Prendre en compte le traumatisme colonial de l’Europe de l’Est
La « décolonialité », un cadre intellectuel pour critiquer les institutions occidentales, le discours public et le comportement individuel, a été incapable de faire face à la guerre génocidaire de la Russie contre l’Ukraine. C’est parce que les institutions politiques et culturelles occidentales ont longtemps ignoré les perspectives de l’Europe de l’Est au profit de la vision de Moscou.
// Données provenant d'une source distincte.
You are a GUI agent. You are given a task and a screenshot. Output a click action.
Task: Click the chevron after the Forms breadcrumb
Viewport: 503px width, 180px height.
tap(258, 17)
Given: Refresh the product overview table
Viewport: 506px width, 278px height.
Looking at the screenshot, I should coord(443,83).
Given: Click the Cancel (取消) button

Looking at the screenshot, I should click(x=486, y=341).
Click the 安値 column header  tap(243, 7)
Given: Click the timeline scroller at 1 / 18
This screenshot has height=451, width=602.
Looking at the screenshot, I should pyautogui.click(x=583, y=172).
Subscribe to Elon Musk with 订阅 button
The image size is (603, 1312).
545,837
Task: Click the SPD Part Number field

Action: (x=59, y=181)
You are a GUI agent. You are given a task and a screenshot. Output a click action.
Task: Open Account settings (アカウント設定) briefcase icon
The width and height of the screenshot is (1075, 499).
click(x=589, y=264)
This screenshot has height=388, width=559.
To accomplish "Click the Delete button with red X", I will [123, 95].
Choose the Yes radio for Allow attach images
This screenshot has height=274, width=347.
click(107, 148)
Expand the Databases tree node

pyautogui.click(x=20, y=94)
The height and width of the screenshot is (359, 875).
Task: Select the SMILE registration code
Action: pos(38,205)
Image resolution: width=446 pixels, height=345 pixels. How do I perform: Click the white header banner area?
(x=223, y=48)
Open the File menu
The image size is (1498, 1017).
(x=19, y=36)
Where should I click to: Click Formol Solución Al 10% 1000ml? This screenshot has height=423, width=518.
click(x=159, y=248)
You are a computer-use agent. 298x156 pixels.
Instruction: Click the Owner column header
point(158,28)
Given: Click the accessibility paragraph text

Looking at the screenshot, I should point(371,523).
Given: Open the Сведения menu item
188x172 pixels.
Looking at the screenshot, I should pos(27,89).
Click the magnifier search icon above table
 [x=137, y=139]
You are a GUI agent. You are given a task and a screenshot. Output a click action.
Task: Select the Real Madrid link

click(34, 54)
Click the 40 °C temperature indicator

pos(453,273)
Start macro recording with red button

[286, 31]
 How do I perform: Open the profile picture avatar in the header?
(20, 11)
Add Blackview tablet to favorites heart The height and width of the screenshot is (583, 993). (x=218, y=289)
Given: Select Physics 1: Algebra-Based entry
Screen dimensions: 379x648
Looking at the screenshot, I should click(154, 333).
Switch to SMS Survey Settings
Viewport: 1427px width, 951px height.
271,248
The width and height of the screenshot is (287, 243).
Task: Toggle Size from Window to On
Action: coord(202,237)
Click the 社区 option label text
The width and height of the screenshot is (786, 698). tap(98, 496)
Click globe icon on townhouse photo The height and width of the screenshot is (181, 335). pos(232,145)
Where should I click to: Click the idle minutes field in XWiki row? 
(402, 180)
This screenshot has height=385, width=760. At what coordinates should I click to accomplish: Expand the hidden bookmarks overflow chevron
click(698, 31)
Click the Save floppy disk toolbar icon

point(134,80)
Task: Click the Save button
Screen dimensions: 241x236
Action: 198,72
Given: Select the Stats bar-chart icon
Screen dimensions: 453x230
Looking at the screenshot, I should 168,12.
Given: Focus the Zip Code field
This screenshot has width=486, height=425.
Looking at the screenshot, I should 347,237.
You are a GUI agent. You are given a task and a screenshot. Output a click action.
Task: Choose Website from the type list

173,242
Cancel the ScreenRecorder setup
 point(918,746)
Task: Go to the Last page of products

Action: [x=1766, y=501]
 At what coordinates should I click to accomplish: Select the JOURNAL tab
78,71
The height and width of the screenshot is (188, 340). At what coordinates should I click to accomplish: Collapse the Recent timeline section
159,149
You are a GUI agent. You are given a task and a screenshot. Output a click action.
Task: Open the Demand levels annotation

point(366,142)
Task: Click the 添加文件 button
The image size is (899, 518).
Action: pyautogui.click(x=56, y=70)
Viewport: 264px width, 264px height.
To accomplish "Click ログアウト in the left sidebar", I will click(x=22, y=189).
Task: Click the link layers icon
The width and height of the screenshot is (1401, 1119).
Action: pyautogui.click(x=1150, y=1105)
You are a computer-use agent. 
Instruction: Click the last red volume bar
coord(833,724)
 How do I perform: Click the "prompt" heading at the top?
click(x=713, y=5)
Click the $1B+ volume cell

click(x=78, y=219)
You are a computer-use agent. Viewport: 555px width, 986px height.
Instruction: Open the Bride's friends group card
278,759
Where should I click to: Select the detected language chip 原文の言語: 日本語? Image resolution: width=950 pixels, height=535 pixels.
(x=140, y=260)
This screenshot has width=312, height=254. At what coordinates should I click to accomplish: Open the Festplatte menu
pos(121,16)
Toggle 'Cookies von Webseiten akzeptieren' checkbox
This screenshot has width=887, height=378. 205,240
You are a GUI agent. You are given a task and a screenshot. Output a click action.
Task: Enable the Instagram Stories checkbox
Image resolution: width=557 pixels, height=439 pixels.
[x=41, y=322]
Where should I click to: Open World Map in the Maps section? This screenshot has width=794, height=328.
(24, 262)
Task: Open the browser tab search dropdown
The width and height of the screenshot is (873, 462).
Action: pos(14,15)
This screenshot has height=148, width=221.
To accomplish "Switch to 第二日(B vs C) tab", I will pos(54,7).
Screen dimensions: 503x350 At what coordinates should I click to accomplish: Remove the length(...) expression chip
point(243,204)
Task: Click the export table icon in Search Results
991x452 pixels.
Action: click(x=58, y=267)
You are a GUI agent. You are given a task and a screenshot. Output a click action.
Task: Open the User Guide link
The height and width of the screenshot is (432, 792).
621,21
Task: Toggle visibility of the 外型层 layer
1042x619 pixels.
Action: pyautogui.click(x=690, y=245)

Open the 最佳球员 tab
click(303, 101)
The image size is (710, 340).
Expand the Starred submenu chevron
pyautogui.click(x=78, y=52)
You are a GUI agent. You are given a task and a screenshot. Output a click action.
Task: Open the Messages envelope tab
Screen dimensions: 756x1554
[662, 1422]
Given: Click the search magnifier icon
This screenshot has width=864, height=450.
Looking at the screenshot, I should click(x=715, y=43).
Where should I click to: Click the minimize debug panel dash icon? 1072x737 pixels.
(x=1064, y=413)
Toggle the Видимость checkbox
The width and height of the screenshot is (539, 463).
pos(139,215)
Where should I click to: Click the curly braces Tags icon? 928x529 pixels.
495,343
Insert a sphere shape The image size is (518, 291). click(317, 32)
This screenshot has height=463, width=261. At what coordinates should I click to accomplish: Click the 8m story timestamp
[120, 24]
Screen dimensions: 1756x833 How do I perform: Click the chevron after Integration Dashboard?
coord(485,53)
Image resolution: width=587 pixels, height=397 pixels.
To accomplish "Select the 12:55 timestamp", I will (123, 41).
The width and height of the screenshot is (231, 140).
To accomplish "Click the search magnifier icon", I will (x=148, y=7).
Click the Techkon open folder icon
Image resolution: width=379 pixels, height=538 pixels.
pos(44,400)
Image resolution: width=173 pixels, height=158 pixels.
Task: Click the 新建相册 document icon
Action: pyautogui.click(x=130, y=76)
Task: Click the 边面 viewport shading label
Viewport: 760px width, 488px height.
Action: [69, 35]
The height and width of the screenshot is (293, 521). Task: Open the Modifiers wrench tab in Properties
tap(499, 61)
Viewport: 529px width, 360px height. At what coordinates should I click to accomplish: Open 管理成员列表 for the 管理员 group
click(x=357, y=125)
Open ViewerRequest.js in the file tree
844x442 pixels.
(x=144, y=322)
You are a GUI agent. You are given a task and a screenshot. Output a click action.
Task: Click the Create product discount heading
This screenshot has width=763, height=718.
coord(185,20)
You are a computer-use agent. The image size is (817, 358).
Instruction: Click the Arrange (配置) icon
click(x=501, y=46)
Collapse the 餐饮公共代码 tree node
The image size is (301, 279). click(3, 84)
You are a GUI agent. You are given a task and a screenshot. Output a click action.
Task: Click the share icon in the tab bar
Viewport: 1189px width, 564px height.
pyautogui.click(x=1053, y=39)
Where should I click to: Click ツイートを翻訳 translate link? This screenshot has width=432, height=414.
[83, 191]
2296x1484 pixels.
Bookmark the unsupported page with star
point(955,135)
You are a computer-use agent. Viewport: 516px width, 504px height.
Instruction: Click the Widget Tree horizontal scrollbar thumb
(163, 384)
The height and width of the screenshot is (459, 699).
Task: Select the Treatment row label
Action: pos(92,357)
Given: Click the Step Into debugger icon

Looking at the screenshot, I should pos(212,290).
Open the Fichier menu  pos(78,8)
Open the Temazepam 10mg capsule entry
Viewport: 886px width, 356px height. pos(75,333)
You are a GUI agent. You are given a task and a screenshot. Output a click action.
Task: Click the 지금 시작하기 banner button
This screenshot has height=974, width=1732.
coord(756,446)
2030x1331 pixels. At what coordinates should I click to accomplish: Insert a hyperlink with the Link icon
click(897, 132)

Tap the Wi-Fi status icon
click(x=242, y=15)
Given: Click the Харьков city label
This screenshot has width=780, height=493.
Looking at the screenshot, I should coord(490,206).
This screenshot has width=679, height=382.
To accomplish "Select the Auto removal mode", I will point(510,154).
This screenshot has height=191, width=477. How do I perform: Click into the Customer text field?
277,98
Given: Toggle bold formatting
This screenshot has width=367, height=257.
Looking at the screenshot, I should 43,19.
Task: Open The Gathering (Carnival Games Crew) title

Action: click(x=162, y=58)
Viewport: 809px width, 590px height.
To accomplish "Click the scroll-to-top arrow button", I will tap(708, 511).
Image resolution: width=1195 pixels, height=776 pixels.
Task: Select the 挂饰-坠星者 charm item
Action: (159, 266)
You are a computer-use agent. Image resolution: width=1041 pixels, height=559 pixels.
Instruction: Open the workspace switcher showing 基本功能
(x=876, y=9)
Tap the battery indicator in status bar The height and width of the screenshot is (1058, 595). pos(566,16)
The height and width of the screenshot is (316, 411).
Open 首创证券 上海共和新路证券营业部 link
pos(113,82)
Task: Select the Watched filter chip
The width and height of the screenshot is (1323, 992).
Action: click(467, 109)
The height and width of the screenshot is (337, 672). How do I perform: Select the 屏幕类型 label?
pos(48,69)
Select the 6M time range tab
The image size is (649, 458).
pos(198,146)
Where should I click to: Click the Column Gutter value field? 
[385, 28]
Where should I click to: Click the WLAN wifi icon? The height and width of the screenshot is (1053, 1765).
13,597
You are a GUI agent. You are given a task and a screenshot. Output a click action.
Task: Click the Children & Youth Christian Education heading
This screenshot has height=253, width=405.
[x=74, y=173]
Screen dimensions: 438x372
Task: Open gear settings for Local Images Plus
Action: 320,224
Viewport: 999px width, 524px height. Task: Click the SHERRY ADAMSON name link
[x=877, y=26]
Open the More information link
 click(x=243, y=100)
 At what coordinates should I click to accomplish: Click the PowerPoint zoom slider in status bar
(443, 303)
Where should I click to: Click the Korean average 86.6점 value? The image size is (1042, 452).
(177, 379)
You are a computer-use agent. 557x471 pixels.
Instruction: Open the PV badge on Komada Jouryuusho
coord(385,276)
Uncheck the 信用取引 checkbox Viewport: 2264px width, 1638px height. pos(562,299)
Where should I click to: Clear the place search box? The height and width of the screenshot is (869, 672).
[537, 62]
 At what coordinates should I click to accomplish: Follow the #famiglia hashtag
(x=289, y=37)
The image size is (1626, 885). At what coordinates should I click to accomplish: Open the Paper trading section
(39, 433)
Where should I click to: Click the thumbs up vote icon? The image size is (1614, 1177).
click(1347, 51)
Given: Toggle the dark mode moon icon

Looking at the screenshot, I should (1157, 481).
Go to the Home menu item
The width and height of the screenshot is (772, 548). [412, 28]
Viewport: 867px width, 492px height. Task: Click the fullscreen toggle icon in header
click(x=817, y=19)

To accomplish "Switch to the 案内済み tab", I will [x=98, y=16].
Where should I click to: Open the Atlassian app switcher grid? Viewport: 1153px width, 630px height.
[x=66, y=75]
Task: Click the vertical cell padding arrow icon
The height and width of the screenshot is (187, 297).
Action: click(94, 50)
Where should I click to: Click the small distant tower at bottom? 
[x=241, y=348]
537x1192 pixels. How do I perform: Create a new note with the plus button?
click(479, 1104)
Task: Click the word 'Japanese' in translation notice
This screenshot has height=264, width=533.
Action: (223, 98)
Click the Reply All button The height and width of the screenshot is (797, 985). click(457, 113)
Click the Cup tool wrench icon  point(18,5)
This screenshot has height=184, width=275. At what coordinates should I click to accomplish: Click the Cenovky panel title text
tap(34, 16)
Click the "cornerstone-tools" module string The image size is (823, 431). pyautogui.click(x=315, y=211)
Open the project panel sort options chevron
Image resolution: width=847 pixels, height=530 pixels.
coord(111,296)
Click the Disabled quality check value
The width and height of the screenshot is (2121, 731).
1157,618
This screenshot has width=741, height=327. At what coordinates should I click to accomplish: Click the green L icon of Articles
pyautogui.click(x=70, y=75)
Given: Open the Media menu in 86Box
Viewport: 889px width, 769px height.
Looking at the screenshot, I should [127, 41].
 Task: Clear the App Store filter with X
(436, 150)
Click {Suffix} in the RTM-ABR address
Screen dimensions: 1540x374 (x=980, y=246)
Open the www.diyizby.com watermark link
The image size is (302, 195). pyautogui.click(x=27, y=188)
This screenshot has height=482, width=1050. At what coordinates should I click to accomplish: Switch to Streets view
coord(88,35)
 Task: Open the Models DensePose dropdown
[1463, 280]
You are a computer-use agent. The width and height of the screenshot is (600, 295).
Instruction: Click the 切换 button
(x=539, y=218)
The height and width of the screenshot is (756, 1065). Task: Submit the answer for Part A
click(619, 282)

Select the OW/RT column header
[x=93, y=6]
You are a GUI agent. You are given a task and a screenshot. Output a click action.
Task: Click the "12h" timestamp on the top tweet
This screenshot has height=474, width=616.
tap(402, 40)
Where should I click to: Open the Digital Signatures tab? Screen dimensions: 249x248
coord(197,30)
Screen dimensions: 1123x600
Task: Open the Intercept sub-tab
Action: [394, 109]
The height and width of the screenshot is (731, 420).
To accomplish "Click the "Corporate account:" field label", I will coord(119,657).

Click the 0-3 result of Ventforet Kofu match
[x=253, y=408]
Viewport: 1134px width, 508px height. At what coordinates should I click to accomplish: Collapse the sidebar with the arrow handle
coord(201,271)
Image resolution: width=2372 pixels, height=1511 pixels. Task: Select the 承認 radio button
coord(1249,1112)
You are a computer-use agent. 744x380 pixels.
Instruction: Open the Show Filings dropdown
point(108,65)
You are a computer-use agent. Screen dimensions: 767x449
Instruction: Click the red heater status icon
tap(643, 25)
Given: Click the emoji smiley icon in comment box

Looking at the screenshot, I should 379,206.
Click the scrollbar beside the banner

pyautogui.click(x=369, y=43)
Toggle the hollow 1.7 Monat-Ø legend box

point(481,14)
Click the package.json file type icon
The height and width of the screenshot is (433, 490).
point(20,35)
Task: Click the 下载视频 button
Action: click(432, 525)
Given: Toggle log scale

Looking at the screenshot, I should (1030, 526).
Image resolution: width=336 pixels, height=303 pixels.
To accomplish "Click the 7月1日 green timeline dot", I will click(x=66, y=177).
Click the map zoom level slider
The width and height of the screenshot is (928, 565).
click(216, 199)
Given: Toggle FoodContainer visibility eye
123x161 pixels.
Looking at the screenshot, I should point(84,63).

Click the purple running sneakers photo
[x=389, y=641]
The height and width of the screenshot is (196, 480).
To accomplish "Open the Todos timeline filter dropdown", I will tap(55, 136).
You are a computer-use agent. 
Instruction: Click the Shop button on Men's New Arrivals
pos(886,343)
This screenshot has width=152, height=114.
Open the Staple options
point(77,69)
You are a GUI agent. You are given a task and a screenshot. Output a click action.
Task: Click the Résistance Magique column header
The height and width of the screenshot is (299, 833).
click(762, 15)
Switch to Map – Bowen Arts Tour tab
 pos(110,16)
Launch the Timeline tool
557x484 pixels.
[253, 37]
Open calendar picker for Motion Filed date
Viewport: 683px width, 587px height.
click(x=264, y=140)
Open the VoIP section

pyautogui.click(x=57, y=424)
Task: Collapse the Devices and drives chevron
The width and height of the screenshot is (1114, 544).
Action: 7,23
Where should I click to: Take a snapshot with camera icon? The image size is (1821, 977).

KIEV – Après la chute du mur de Berlin et l’effondrement de l’URSS, on croyait généralement que l’Europe de l’Est devait simplement rattraper l’Ouest. Libérés de la domination soviétique, ces États subiraient une transformation naturelle et spontanée, s’assimilant en douceur à l’ordre économique, politique et social occidental. Mais l’invasion de l’Ukraine par la Russie a révélé que c’est l’Occident qui doit rattraper développements politiques à l’Est.
L’Est de l’Europe est différent de ce à quoi l’Occident s’attendait : son héritage colonial et soviétique compliquent la division binaire simpliste entre le Nord et le Sud. C’est pourquoi les chercheurs postcoloniaux occidentaux ont traditionnellement négligé l’Europe de l’Est. Mais la guerre de la Russie contre l’Ukraine a mis en relief l’héritage de l’assujettissement brutal, forçant un recadrage des débats sur le colonialisme. Un véritable débat commence lorsque les colonisés commencent à parler des colonisateurs, pas seulement d’eux-mêmes.
La « décolonialité », un cadre intellectuel pour critiquer les points de vue qui continuent d’imprégner les institutions, le discours public et le comportement individuel, est devenue à la mode dans la culture et la politique occidentales aujourd’hui. Mais ça projet de résistance est, pour la plupart, appliqué en interne, où il reste fermement ancré dans l’histoire des empires maritimes et axé principalement sur la race.